Another approach that has performance in mind while still trying to be space-efficient, is to preallocate memory in large batches, adding more batches as needed. This is well suited if you have to add a large number of items without knowing how many beforehand.
BLOCK_SIZE = 2000; % initial capacity (& increment size)
listSize = BLOCK_SIZE; % current list capacity
list = zeros(listSize, 2); % actual list
listPtr = 1; % pointer to last free position
while rand<1-1e-5 % (around 1e5 iterations on avrg)
% push items on list
list(listPtr,:) = [rand rand]; % store new item
listPtr = listPtr + 1; % increment position pointer
% add new block of memory if needed
if( listPtr+(BLOCK_SIZE/10) > listSize ) % less than 10%*BLOCK_SIZE free slots
listSize = listSize + BLOCK_SIZE; % add new BLOCK_SIZE slots
list(listPtr+1:listSize,:) = 0;
end
end
list(listPtr:end,:) = []; % remove unused slots
EDIT: As a time comparison, consider the following cases:
- The same code as above done for 50000 iterations.
- Preallocating the entire matrix beforehand:
list = zeros(50000,2); list(k,:) = [x y];
- Dynamically adding vectors to matrix:
list = []; list(k,:) = [x y];
On my machine, the results were:
1) Elapsed time is 0.080214 seconds.
2) Elapsed time is 0.065513 seconds.
3) Elapsed time is 24.433315 seconds.
Update:
Following discussions in the comments, I’ve rerun some tests using the latest R2014b release.

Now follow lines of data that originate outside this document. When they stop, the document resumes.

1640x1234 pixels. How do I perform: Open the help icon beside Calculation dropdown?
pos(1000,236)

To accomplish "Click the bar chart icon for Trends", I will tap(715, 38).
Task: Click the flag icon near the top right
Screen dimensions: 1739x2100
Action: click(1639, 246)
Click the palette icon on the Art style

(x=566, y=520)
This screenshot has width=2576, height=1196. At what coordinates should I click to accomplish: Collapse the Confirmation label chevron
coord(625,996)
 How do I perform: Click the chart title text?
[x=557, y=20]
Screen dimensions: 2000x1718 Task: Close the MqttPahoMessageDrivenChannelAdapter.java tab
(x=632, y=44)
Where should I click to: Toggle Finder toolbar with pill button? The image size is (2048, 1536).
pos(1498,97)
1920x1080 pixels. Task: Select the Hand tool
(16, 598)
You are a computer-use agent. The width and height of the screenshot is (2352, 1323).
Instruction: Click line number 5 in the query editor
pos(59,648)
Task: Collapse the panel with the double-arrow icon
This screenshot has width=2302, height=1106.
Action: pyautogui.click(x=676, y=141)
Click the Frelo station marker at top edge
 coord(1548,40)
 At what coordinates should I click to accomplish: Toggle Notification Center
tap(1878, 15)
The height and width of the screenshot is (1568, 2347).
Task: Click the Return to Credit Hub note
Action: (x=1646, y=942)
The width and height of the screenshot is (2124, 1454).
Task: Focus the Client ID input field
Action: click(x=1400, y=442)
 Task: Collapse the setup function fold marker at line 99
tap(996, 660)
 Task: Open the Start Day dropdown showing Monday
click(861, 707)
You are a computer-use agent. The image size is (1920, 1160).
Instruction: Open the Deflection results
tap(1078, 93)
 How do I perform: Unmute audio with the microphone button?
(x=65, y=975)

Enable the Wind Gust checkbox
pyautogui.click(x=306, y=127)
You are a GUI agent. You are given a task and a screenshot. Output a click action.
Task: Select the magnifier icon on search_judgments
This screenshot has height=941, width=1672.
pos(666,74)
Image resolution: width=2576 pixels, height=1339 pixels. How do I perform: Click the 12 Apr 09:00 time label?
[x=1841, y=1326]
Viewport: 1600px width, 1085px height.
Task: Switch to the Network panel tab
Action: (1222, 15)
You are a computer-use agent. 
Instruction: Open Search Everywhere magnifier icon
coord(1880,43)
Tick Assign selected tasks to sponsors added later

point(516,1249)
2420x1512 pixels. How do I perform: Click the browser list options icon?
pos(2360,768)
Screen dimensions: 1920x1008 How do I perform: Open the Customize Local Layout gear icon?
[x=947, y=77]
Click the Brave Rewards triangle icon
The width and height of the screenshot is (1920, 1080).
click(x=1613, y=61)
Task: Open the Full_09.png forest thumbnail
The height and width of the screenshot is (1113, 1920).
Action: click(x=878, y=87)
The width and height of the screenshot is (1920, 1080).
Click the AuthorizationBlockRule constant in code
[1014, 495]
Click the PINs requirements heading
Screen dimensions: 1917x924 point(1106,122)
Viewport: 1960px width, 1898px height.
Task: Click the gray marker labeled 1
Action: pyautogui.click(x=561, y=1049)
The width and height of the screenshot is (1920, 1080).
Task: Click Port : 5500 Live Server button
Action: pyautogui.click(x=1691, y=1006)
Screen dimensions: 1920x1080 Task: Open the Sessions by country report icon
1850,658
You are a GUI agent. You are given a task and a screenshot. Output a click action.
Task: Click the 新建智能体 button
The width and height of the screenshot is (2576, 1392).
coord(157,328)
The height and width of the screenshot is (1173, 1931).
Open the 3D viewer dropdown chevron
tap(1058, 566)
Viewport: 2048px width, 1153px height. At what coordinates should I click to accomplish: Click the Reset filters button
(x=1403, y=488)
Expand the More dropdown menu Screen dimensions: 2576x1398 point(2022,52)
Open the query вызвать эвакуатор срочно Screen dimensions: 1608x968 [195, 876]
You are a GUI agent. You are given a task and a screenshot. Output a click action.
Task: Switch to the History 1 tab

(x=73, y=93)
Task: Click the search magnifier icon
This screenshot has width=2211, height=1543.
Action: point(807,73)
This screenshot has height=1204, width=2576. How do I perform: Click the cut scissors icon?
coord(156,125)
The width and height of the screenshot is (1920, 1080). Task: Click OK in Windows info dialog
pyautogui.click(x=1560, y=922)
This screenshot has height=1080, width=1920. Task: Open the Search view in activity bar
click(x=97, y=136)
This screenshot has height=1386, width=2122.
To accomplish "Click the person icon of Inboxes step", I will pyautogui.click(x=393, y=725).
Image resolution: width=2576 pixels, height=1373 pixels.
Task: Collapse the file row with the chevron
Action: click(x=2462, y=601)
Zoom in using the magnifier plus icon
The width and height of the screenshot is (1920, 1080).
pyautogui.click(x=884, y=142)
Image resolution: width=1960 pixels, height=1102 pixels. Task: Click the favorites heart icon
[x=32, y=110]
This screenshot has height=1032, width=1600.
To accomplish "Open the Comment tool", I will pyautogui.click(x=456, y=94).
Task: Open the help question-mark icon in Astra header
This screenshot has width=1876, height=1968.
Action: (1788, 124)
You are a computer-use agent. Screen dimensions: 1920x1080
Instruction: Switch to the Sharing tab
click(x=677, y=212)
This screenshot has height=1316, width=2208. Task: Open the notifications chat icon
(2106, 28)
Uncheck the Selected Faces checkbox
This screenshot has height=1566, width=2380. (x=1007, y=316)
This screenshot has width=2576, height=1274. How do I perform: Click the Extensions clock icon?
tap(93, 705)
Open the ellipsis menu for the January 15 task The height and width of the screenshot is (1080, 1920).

The conclusion is that recent versions of MATLAB has greatly improved the performance of automatic array growth!
However there is a catch; the array must be growing across the last dimension (columns in the case of 2D matrices). That’s why appending rows like originally intended is still too slow without preallocation. This is where the above proposed solution can really help (by extending the array in batches).